Woman in iconic WWII Times Square kiss photograph dies at 92
The kiss she got from a US sailor in New York’s Times Square became one of the most iconic images of celebrations after the Japanese surrendered in World War II.
The photo was first published in Life, buried deep within the magazine’s pages.
Greta Zimmer Friedman died Thursday at a Richmond, Virginia, hospital of what her son called complications from old age. Friedman didn’t know the sailor, George Mendonsa, who grabbed who he thought was a nurse and planted a kiss.
The black-and-white photo captured a nation’s relief and joy at wars’ end, with dozens of sailors and civilians celebrating on the street as Mendonsa kissed Friedman.
“If she (Friedman) had been dressed in a dark dress I would never have taken the picture”. The exhibition showing some 150 pictures taken from 1936 when the United States magazine Life magazine premiered will be open from May, 1 to August 4, 2013. “It was done within a few seconds”.
The woman who was kissed by an ecstatic sailor in Times Square celebrating the end of World War II has died at the age of 92.

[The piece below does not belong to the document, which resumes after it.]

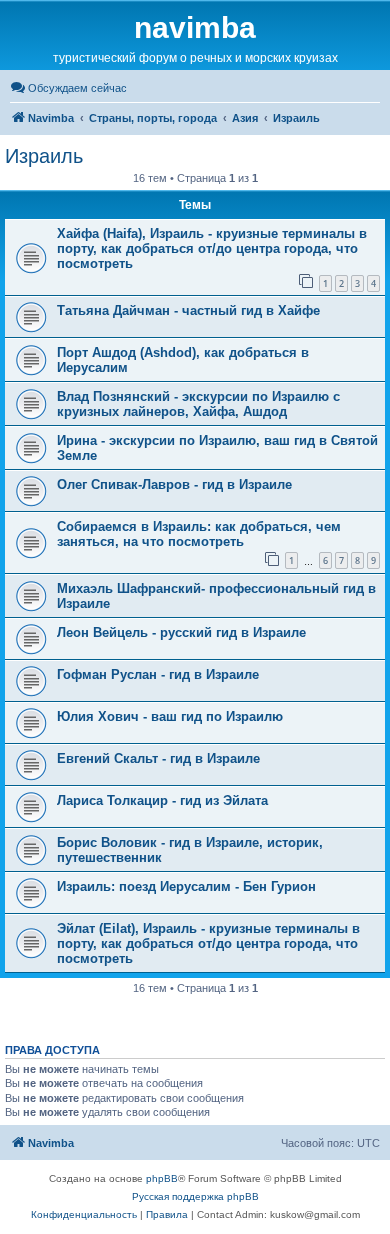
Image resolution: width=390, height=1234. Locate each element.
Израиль (44, 156)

The authors, George Galdorisi and Lawrence Verria, said they figured out the identities “through forensic analysis, through photographic interpretation and through some other technical means”, according to a Daily News story.
On V-J Day, Aug. 14, 1945, she was 21 and working as a dental assistant, according to the Associated Press.
Mendonsa and Friedman were not identified until 1980 when Life asked the unknown pair to come forward.
Mendonsa is retired and living in Rhode Island. She and two sisters fled from the Nazis in 1938. Her son confirmed it to the New York Daily News on Saturday. Mr Friedman died in 1998.
Her husband, Dr. Misha Friedman, is buried at Arlington and she will be buried next to him.